Exercise description. Take the lines below between the one holding "Select Best of Games 7" and the one holding "Switch to the 花影乞巧 tab", inclusive, and copy them exactly. Add nothing.
*** Opening of Source material ***
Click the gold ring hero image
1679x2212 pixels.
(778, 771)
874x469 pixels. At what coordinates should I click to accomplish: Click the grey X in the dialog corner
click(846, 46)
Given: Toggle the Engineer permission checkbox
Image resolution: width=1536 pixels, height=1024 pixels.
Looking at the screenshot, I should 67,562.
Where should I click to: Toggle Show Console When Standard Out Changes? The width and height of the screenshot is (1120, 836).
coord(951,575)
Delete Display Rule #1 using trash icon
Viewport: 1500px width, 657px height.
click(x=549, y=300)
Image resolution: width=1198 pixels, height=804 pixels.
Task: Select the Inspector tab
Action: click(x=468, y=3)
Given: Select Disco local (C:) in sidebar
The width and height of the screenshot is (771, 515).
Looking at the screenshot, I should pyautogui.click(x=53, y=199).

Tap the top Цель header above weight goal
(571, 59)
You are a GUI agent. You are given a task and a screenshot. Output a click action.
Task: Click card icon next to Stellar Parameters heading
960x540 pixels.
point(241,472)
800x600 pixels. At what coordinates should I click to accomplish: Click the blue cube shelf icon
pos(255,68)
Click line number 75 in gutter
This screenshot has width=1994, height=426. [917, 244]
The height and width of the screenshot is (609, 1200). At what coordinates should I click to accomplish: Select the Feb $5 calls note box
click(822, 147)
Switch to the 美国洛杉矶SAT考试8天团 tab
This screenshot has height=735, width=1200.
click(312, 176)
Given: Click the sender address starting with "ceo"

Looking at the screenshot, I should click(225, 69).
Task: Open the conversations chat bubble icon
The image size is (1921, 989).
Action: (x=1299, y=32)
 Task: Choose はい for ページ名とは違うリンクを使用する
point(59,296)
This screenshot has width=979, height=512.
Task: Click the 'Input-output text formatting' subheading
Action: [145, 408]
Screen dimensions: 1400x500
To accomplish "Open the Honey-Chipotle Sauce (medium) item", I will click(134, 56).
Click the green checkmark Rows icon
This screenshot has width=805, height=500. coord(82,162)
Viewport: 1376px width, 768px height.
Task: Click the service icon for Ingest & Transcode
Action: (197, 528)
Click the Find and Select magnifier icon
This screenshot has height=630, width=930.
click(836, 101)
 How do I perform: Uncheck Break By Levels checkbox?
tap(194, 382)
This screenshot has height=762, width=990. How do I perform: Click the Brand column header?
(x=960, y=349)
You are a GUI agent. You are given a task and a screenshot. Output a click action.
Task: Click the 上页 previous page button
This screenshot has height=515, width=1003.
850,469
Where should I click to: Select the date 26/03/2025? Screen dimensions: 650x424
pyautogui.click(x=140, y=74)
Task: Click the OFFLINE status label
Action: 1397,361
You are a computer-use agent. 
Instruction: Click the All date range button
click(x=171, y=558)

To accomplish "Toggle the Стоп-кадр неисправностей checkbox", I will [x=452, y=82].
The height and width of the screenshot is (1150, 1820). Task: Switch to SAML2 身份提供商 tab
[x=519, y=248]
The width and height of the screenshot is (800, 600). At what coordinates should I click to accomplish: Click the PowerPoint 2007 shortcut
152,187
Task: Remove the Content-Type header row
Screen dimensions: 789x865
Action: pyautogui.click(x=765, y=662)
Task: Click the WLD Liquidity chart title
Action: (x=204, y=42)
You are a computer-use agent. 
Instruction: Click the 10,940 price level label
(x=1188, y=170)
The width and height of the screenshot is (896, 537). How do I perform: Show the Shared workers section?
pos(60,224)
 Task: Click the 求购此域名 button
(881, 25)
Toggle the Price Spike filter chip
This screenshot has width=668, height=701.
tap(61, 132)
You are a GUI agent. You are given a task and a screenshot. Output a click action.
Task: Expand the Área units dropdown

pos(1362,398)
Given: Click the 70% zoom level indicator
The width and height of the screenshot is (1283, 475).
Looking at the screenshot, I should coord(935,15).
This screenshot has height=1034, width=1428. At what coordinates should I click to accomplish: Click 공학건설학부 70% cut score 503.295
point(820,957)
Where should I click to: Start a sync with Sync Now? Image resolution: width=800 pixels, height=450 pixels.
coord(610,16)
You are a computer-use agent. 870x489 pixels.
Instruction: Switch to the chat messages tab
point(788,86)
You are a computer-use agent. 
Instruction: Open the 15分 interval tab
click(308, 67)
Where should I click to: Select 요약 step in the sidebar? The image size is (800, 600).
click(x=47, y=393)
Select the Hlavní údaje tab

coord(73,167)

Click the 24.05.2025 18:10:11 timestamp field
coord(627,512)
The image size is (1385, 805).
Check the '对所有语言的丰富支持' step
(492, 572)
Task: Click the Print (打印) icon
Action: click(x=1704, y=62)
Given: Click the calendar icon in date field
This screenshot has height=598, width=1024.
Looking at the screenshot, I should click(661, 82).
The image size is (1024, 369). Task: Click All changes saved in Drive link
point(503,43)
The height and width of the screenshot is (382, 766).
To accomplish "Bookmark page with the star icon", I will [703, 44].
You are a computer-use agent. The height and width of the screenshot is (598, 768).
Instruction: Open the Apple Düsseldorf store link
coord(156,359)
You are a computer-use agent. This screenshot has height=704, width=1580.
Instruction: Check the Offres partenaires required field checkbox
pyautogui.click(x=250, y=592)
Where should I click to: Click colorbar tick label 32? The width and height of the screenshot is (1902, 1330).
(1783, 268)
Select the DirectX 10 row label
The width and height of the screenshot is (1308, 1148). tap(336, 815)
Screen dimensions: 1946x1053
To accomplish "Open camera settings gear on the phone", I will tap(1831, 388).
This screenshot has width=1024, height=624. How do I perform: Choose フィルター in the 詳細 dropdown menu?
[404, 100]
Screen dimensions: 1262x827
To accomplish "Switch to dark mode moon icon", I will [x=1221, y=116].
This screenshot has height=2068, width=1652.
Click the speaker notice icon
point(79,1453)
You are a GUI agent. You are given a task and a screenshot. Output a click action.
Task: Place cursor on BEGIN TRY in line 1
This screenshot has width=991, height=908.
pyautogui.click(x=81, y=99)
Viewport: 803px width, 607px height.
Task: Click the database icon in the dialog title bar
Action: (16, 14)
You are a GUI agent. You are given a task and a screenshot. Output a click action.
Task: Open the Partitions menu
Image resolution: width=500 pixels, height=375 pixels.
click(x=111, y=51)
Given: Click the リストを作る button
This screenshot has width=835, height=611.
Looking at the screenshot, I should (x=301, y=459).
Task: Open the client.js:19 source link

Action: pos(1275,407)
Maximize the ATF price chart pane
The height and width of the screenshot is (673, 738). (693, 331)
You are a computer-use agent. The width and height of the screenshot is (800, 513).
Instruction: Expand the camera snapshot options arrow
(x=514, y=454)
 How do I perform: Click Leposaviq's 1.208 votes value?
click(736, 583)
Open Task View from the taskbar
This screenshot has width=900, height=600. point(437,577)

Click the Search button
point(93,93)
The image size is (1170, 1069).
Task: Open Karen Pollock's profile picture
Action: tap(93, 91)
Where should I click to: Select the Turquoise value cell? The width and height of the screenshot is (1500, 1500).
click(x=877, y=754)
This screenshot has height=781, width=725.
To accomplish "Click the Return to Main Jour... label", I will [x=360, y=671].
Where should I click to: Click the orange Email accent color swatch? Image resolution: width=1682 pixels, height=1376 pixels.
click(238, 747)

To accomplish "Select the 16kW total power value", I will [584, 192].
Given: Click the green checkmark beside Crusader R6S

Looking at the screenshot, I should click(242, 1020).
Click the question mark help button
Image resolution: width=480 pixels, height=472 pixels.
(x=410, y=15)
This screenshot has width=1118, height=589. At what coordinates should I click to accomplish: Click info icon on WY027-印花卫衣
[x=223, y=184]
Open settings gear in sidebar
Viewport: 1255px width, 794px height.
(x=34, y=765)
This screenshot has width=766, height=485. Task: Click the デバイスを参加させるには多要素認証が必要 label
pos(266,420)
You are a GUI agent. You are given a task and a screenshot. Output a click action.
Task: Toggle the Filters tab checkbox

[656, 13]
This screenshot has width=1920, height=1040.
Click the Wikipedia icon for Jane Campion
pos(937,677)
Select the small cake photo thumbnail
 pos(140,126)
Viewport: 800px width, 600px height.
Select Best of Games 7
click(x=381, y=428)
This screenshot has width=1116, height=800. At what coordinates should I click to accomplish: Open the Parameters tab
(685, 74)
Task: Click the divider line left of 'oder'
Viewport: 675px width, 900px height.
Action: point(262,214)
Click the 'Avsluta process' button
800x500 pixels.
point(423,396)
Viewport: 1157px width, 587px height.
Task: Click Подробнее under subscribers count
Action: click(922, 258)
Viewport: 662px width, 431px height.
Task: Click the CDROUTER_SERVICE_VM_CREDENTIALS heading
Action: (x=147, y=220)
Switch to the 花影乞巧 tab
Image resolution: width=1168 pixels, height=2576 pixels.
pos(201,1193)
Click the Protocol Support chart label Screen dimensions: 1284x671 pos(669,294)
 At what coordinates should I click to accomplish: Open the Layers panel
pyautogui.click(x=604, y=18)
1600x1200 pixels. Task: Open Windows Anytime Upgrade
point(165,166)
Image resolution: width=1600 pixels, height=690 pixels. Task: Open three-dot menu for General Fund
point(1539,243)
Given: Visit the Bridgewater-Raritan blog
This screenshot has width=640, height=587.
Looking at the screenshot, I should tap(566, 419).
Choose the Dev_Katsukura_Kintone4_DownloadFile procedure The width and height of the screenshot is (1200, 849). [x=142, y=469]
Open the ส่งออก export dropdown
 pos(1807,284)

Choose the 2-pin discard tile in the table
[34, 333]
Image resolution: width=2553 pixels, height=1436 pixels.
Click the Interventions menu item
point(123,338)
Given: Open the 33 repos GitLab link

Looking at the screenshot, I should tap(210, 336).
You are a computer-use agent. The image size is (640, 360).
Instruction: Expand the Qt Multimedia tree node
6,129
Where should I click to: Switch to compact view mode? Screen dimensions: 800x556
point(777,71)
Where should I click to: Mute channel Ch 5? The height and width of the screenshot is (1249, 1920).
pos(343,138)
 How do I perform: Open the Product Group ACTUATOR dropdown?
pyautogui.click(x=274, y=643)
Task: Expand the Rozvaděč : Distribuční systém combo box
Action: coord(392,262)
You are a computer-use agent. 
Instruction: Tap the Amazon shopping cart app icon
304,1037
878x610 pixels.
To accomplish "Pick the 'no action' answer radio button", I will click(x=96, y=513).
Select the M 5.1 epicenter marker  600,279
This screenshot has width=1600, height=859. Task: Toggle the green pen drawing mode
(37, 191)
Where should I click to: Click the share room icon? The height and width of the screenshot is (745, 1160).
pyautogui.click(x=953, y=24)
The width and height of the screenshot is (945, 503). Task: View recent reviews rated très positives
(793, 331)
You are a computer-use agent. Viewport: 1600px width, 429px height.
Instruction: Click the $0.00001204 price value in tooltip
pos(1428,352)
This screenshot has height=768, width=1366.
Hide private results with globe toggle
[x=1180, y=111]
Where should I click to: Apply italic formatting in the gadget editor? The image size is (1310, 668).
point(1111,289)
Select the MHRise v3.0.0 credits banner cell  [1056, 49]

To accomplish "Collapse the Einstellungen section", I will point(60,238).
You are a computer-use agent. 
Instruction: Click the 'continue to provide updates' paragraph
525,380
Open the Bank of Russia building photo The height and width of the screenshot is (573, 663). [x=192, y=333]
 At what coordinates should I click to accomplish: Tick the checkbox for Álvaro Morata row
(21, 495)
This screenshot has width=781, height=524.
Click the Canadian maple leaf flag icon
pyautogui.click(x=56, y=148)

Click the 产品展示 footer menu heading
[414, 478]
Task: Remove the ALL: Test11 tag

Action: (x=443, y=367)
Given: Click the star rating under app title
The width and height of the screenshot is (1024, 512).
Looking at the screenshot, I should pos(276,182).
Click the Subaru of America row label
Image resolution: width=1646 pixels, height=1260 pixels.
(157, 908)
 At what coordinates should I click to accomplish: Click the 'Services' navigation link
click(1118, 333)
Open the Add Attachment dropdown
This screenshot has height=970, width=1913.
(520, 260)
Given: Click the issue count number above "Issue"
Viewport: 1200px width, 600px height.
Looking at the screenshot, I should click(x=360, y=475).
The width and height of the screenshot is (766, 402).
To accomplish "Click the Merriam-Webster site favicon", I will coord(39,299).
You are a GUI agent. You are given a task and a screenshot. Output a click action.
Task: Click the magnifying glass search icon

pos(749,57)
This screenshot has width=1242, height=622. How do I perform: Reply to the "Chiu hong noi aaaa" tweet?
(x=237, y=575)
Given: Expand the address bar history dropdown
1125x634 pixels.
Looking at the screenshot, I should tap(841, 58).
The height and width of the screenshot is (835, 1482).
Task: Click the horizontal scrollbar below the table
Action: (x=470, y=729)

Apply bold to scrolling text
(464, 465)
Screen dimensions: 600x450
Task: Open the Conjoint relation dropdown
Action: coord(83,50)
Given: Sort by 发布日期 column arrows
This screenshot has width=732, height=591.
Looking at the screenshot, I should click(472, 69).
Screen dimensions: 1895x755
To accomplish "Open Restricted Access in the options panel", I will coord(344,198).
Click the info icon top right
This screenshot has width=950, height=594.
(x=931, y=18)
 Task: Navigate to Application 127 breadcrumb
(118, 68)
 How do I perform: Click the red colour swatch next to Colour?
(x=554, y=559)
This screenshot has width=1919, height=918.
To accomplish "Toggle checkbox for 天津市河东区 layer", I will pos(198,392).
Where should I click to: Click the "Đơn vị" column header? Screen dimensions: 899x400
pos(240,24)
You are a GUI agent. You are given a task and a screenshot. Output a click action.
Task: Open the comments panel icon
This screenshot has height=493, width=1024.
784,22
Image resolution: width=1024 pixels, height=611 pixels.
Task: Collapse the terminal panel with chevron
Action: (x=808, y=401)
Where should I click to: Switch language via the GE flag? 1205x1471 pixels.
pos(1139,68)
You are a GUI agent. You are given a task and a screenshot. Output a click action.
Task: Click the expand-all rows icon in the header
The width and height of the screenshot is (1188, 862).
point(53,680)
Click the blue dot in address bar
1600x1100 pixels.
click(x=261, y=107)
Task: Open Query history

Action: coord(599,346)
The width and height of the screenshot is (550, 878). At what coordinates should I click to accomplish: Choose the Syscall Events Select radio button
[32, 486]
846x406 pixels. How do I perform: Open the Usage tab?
*** Close of Source material ***
Response below.
Select Best of Games 7
click(x=381, y=428)
This screenshot has width=1116, height=800. At what coordinates should I click to accomplish: Open the Parameters tab
(685, 74)
Task: Click the divider line left of 'oder'
Viewport: 675px width, 900px height.
Action: point(262,214)
Click the 'Avsluta process' button
800x500 pixels.
point(423,396)
Viewport: 1157px width, 587px height.
Task: Click Подробнее under subscribers count
Action: click(922, 258)
Viewport: 662px width, 431px height.
Task: Click the CDROUTER_SERVICE_VM_CREDENTIALS heading
Action: (x=147, y=220)
Switch to the 花影乞巧 tab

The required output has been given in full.